▶ **THE INPUT**:
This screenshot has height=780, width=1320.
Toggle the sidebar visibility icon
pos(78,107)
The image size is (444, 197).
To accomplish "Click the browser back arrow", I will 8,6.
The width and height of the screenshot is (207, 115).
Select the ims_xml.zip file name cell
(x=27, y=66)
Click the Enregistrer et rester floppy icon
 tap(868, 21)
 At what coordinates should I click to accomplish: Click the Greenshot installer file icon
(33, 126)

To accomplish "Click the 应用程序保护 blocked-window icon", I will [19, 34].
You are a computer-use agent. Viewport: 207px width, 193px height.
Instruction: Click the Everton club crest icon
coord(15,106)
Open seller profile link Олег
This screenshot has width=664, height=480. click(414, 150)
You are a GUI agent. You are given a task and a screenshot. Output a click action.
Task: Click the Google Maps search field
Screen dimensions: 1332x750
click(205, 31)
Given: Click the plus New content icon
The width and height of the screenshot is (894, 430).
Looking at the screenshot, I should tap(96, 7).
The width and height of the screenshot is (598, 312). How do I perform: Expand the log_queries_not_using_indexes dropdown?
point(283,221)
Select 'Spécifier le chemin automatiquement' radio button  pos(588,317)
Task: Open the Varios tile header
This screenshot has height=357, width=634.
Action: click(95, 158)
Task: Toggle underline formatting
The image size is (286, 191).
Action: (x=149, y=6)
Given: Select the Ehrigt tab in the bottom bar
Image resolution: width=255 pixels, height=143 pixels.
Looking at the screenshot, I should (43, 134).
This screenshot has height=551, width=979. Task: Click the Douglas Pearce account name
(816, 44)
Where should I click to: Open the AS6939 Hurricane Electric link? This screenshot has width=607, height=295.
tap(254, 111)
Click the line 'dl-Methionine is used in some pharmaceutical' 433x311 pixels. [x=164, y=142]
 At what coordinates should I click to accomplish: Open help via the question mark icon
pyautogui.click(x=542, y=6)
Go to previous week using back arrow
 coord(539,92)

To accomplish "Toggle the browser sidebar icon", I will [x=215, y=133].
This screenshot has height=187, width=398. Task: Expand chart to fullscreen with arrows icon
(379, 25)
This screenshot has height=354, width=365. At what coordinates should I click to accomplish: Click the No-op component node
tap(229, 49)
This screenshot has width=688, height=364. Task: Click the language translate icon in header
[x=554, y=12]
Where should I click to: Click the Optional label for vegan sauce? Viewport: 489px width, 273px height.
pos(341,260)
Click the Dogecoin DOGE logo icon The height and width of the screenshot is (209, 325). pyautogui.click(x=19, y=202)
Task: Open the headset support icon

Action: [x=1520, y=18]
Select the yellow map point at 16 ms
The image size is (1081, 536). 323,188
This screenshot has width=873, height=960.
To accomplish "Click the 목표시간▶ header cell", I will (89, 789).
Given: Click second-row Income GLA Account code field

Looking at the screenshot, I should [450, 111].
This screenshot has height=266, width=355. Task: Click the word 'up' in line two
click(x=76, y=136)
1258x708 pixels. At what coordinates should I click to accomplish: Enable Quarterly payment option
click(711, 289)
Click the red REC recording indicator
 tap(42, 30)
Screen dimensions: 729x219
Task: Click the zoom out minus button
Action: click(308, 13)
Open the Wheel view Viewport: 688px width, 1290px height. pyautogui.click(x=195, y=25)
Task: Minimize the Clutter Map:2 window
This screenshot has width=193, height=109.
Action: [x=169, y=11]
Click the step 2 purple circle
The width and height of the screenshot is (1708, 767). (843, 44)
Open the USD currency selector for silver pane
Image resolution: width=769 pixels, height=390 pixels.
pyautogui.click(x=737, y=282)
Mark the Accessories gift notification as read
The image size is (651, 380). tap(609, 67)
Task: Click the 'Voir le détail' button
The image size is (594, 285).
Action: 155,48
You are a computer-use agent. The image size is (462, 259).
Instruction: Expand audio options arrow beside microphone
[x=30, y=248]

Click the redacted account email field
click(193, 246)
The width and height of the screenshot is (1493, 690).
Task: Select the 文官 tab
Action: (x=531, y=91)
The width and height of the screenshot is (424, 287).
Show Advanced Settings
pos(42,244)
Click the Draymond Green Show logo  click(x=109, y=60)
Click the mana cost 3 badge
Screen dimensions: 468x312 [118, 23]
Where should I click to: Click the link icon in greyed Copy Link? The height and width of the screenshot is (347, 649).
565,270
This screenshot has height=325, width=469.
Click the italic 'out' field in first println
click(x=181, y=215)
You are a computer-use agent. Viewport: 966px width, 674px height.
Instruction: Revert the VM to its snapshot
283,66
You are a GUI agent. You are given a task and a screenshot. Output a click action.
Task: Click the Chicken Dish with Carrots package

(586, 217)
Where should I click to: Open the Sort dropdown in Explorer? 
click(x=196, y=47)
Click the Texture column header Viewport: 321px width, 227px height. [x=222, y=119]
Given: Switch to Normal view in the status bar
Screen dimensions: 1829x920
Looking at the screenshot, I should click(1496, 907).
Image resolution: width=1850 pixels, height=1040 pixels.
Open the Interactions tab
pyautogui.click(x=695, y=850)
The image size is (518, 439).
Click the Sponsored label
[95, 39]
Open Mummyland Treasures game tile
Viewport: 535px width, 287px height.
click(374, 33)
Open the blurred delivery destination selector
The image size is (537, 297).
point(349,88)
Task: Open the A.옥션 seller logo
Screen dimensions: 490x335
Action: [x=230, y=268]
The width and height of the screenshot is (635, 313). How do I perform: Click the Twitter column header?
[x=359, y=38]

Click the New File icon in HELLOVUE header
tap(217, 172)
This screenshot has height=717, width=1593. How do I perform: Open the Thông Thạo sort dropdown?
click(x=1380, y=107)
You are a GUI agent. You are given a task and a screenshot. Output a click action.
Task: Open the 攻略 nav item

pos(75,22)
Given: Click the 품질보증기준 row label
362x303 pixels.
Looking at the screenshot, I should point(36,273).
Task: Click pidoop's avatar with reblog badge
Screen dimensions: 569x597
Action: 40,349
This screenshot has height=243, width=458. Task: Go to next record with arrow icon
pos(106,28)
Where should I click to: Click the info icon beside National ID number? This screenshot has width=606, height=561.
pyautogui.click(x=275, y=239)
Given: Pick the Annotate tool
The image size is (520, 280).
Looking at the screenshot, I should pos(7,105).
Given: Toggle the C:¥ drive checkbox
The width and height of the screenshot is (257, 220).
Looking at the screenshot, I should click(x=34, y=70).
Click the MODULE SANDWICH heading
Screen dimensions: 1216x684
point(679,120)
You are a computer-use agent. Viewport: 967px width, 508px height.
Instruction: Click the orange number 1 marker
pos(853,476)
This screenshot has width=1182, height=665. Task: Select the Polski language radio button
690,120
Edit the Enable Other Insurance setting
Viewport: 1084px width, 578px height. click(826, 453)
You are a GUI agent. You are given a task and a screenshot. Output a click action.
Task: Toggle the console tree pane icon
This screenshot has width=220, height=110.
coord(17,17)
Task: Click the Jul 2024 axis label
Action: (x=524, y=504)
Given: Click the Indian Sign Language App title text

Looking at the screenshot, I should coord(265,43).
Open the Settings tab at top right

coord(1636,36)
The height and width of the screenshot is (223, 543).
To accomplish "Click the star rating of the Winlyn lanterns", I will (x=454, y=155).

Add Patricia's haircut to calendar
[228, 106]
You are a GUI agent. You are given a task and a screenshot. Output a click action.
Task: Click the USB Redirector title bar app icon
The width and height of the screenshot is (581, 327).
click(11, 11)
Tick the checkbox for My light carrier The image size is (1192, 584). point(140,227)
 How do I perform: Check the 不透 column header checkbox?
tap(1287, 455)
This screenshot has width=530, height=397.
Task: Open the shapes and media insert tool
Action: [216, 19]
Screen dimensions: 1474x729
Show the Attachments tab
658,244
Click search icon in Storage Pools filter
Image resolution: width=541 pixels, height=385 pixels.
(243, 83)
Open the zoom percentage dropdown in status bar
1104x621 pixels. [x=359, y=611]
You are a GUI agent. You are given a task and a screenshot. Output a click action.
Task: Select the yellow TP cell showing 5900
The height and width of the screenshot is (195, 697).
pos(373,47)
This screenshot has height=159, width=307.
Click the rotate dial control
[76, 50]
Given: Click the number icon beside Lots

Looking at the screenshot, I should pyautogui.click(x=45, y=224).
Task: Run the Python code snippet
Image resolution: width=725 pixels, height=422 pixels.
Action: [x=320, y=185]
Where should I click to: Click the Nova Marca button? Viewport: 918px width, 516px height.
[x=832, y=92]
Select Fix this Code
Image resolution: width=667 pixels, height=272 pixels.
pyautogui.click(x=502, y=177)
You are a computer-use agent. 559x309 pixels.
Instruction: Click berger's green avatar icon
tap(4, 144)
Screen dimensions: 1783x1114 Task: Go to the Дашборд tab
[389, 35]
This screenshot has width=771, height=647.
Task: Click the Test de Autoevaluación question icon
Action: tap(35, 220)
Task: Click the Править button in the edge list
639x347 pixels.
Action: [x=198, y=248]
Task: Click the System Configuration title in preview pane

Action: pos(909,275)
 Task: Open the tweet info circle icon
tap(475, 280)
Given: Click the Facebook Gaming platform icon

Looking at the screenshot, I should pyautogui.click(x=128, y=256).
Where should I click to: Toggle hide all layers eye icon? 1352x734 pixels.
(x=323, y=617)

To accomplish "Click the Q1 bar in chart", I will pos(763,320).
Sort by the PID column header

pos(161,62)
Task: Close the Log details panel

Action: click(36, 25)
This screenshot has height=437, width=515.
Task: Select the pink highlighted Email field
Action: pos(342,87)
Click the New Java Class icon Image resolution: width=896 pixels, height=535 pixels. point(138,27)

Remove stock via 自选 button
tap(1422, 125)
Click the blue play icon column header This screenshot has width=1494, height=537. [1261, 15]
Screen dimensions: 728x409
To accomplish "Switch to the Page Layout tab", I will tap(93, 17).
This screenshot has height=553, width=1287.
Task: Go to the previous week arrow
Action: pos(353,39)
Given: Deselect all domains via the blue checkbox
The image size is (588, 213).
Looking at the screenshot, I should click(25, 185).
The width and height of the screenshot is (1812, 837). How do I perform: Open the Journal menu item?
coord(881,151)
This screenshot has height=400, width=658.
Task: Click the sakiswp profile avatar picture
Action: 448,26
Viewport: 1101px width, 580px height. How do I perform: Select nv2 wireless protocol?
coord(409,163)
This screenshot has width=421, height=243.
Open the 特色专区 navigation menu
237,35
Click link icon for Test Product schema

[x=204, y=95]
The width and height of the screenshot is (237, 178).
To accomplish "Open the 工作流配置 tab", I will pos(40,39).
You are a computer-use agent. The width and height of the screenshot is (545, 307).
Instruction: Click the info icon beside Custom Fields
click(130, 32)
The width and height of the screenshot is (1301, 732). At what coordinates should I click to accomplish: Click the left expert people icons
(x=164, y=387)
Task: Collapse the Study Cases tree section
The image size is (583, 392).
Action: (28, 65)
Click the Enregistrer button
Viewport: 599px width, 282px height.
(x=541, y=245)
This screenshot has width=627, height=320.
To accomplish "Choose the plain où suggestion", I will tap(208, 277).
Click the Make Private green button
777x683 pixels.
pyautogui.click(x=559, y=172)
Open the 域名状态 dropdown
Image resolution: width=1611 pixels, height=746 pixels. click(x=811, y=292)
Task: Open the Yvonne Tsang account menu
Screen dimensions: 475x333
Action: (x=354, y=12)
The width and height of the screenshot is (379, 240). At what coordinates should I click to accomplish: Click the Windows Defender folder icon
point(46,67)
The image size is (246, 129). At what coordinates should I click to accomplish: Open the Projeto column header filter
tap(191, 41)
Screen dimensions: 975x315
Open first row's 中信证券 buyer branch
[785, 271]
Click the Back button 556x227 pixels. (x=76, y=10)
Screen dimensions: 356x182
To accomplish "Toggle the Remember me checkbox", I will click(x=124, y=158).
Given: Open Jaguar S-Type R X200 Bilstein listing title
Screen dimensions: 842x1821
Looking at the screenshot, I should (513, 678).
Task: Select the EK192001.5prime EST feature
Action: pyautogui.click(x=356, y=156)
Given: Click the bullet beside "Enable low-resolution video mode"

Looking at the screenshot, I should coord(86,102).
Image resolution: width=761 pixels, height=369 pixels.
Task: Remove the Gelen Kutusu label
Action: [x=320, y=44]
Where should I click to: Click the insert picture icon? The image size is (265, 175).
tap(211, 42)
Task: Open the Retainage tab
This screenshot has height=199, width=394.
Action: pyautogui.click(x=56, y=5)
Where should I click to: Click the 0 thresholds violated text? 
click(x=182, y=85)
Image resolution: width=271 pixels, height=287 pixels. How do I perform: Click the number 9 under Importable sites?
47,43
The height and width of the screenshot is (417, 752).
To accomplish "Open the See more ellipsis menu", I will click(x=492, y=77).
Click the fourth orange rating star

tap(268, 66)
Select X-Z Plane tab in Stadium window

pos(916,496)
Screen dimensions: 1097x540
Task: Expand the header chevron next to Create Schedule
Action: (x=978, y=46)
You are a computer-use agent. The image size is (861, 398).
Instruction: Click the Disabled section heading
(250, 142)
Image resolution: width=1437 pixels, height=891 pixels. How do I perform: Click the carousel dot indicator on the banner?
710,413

▶ **WHAT IS ASKED**: Reproduce the material verbatim, beginning at the line that contains "Task: Open the A.옥션 seller logo" and stopping after the line that contains "pyautogui.click(x=275, y=239)".

▶ **ANSWER TO THIS EXERCISE**:
Task: Open the A.옥션 seller logo
Screen dimensions: 490x335
Action: [x=230, y=268]
The width and height of the screenshot is (635, 313). How do I perform: Click the Twitter column header?
[x=359, y=38]

Click the New File icon in HELLOVUE header
tap(217, 172)
This screenshot has height=717, width=1593. How do I perform: Open the Thông Thạo sort dropdown?
click(x=1380, y=107)
You are a GUI agent. You are given a task and a screenshot. Output a click action.
Task: Open the 攻略 nav item

pos(75,22)
Given: Click the 품질보증기준 row label
362x303 pixels.
Looking at the screenshot, I should point(36,273).
Task: Click pidoop's avatar with reblog badge
Screen dimensions: 569x597
Action: 40,349
This screenshot has height=243, width=458. Task: Go to next record with arrow icon
pos(106,28)
Where should I click to: Click the info icon beside National ID number? This screenshot has width=606, height=561.
pyautogui.click(x=275, y=239)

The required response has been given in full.